Return verbatim the lines that run from the one holding "Task: Follow the user with the Követni button" to the end of the listing, both ends included, without the pictures.

**DATA FOR ANALYSIS**
----------------
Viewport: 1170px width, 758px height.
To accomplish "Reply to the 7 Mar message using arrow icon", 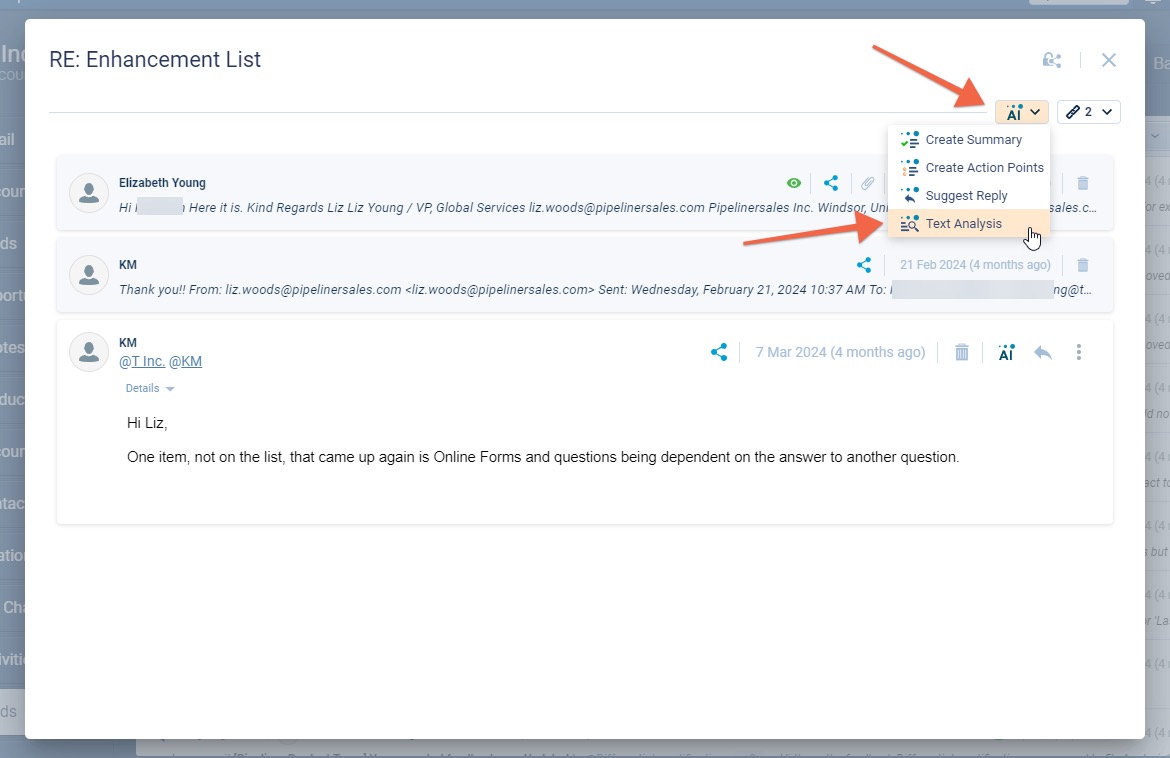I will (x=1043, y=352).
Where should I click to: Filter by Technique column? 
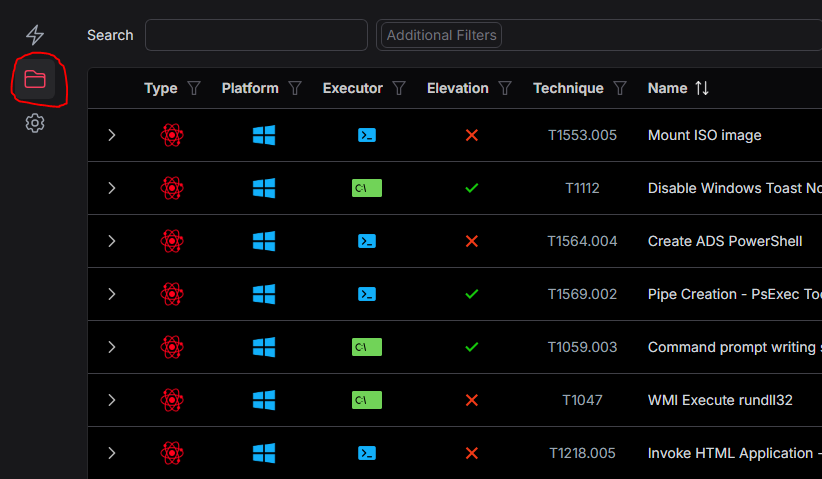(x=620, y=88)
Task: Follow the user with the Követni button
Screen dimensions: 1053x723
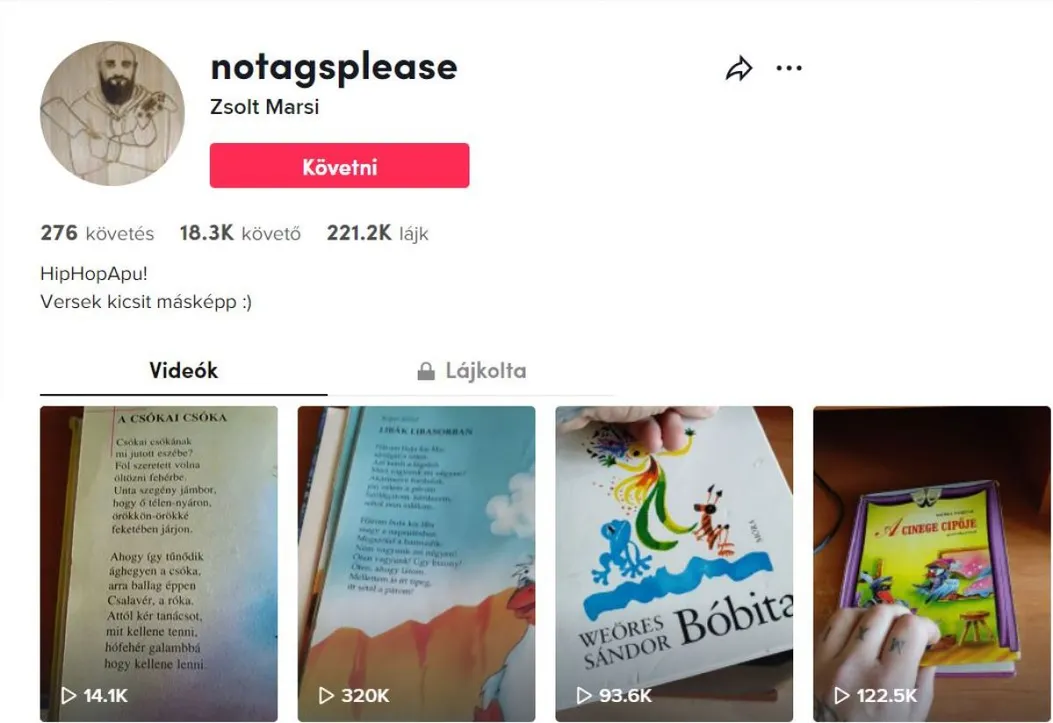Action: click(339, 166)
----------------
**WRITTEN ANSWER**
Task: Follow the user with the Követni button
Screen dimensions: 1053x723
Action: click(339, 166)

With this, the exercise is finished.